San Giovanni Battista is a Baroque-style Roman Catholic church located on Via XX settembre #1870 in Rimini, region of Emilia-Romagna, Italy.

==History==
The church was located adjacent to the site of a paleo-Christian basilica, dedicated to San Stefano, and erected sometime in the 5th century under the patronage of Galla Placidia. The basilica was razed during the troubles of the 8th century. In its place, it is documented that by 1144 arose this church dedicated to John the Baptist. In 1573, it was assigned to the Discalced Carmelite Order, and in 1605, it joined the parish of San Gregorio.

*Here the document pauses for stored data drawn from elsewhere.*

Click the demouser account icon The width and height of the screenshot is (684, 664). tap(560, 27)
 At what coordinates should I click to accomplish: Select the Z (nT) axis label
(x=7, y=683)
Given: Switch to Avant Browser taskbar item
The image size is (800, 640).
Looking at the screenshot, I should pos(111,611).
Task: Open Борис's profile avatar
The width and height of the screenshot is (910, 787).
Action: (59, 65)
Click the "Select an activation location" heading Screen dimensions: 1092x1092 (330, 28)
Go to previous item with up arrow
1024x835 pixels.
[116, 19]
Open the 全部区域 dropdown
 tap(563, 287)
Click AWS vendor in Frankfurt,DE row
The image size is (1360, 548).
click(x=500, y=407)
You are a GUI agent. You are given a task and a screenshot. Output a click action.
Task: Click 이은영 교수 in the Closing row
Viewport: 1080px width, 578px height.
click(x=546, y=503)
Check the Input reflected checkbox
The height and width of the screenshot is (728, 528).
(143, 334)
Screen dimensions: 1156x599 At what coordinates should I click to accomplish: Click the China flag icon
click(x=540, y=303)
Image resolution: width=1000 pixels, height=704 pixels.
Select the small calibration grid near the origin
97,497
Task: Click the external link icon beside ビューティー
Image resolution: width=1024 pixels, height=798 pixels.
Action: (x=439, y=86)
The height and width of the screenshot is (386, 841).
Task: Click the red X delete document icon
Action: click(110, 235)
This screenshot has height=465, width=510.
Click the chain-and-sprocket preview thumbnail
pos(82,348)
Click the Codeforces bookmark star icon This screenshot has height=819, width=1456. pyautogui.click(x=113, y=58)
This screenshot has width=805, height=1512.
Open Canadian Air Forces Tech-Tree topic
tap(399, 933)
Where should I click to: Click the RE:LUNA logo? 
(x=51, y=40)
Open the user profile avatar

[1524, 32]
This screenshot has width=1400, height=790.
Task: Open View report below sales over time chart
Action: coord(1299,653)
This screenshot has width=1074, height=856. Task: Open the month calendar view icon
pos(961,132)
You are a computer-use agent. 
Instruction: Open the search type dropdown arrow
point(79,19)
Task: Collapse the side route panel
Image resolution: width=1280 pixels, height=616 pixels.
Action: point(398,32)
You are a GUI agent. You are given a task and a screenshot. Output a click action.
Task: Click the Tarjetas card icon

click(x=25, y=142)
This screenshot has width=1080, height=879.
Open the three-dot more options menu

In 1767 to 1772, the Carmelites commissioned Gaetano Cupioli to rebuild the church in a late baroque style. In 1797, the church and convent as suppressed, and granted to the Capuchin friars till 1805, when it became again a parish.

==Interiors==
In 1864, an inventory of the artworks included:
- Second chapel on right, stuccoes of an altarpiece dedicated to the Virgin of the Carmine by Antonio Trentanove, flanked by canvases depicting the Adoration of the Magi and a Crucifixion by Antonio de Cimatori
- First Chapel on left, St Theresa, St Maria Maddalena de' Pazzi below the Virgin, Angels, and St Andrew Corsini by Guido Cagnacci
- Second chapel on left, Holy Trinity and Virgin with Patrons of the City by the friar Cosimo Piazza, pupil of Palma il Giovane
- Third chapel on left, Martyrdom of St Gaudenzio (1794) by Soleri
- Main altarpiece, Sermon of John the Baptist (1559) by Andrea Boscoli

The apse now has a wooden crucifix of the 14th or 15th centuries, restored in the 1960s. The Crucifix is in a framed wood and stucco altarpiece by Trentanove.